EXERCISE OBJECTIVE: Gather every line of the data below that contains the word "Instruction".

+--

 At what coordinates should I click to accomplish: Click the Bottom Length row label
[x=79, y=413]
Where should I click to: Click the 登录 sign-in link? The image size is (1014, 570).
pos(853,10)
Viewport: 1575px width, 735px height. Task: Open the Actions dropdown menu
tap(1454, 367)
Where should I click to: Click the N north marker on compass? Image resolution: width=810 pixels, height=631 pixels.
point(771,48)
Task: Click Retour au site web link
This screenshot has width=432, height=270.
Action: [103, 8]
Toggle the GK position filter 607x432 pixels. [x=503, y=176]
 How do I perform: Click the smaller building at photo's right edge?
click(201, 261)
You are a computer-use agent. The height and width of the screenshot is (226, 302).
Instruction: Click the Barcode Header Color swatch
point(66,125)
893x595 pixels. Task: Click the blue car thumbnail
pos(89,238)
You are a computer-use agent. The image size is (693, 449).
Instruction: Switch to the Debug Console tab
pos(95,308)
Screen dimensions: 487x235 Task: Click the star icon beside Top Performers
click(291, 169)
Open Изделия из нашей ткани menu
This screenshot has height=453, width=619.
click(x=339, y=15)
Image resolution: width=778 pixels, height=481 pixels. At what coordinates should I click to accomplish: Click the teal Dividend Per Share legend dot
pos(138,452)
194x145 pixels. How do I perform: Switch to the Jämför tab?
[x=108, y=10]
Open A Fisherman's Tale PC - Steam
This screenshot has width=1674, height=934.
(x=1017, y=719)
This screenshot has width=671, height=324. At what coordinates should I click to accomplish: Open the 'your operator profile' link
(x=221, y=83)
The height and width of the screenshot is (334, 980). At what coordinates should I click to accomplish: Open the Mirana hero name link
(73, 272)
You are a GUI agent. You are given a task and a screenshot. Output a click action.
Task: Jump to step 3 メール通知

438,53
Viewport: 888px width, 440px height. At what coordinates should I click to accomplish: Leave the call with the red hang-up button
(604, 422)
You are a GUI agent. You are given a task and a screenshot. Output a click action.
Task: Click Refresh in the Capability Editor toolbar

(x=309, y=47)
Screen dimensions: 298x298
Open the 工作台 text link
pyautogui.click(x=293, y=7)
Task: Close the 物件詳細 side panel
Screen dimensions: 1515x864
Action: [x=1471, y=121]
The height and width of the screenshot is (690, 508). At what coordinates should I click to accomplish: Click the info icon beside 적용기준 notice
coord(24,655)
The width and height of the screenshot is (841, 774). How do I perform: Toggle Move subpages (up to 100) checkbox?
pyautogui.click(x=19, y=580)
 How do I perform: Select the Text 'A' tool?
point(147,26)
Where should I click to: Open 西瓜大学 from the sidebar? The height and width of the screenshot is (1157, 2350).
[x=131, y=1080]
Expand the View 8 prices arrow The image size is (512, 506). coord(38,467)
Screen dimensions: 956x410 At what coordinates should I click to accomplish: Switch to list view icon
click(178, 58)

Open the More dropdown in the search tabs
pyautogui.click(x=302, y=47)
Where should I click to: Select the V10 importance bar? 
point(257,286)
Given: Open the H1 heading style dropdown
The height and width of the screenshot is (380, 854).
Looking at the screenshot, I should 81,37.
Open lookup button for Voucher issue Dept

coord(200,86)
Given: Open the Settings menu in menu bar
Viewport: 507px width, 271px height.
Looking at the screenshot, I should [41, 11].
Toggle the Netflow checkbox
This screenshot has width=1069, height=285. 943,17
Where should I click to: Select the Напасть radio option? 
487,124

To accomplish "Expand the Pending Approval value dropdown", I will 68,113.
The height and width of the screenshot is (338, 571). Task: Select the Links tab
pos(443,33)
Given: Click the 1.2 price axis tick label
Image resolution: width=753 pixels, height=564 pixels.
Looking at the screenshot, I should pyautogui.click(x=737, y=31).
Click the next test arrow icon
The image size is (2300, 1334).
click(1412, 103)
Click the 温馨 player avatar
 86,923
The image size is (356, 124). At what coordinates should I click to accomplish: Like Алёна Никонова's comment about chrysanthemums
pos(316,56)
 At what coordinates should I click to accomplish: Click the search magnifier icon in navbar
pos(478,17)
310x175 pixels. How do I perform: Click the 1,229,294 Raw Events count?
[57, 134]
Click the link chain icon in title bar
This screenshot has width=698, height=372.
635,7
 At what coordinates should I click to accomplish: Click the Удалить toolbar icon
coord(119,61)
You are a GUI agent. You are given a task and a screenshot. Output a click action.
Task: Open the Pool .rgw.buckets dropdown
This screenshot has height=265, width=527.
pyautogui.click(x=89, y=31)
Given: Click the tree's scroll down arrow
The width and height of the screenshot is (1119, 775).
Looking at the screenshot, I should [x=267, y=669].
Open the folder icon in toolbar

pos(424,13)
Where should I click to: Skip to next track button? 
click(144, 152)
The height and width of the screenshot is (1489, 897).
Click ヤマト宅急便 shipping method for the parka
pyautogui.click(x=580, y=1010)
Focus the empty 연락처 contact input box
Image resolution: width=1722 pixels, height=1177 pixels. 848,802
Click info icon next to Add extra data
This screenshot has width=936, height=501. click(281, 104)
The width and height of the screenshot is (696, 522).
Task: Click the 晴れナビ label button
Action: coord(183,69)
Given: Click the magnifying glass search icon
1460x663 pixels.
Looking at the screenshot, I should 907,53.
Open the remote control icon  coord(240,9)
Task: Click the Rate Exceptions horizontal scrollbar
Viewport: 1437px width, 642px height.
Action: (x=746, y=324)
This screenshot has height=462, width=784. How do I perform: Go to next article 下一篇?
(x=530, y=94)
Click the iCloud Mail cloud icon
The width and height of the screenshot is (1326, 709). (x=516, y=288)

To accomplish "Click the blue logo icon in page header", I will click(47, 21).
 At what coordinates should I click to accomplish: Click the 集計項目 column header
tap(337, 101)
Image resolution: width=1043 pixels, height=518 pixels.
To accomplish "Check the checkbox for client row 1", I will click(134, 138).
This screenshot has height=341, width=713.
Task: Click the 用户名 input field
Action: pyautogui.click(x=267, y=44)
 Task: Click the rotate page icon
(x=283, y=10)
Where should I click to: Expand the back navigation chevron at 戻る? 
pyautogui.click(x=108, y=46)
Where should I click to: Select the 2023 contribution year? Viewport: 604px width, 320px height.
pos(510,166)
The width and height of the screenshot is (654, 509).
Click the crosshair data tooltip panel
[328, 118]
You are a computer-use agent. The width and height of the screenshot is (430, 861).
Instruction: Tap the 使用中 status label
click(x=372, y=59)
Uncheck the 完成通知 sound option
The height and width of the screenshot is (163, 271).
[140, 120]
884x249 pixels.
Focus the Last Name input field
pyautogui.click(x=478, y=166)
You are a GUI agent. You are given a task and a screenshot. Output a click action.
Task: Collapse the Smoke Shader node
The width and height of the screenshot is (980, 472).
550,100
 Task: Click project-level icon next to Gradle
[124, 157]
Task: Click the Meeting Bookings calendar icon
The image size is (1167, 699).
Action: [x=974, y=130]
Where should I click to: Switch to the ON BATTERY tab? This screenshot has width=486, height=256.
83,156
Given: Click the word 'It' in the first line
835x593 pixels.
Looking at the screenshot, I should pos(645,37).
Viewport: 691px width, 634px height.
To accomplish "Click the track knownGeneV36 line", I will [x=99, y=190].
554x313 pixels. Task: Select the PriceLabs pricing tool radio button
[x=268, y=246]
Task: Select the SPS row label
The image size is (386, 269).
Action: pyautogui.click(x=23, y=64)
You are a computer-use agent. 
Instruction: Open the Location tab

+--

EXERCISE ANSWER:
Instruction: Click the Barcode Header Color swatch
Instruction: Switch to the Debug Console tab
Instruction: Tap the 使用中 status label
Instruction: Open the Location tab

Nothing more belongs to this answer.